Password fatigue is just one of many problems for website owners the world over. Nobody wins when Joe Public starts getting sick and tired of creating different logins. At this point, Joe bounces off to a different site and, in the worst-case scenario, he doesn’t come back. The website owner doesn’t learn anything about Joe and thus can’t tailor the site to him – so the site appears to Joe like it’s written for… any old Joe. Speaking from experience, it’s a little like being late for a first date and missing the crucial opportunity to make a good first impression; the relationship is devalued before it has even begun.

Enter social login

So, what’s the solution? In recent times, social login (also known as social sign-in) has become incredibly useful for brands. As a user, instead of having to sign in by creating an account, you can just use one of your social accounts to log on. Facebook, given its reach and user numbers, has unsurprisingly been the dominant force for social login users in terms of channel preference, with data suggesting around 45 per cent of people use the channel to log in to websites in this way; interestingly, Google+ through take up of Gmail, has 37 per cent usage.

It might just seem like a timesaver or something catering only to pernickety individuals, but the potential benefits of social login run much deeper.

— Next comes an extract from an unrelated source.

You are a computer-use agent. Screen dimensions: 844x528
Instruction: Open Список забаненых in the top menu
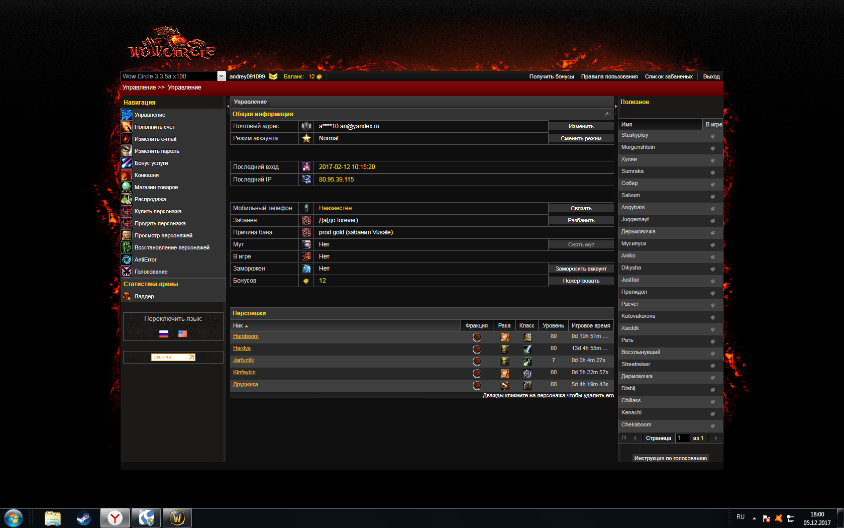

The brand benefit of social login

If you are trying to build and maintain a brand, then making life easier for your customers should be at the top of your list. Social login removes any barrier for entry by making it effortless to access customised content on your website; therefore, they’ll spend more quality time with your business rather than hanging around on the perimeter.

In exchange, social login will provide your brand with key details on your visitors. Depending on the platform they use to log in, you might be able to see what they like, what they do, and what types of things they post about or who they are connected to. This accurate first-party identification data will give you instant insight, helping you to easily personalise their experience. Additionally, this data can be used to inform customer profiles, feeding into your larger marketing strategies. Social login also allows you to keep your customer data up to date – as your customers’ likes and interests change, you can retrieve a fresh copy of their data from the social login providers.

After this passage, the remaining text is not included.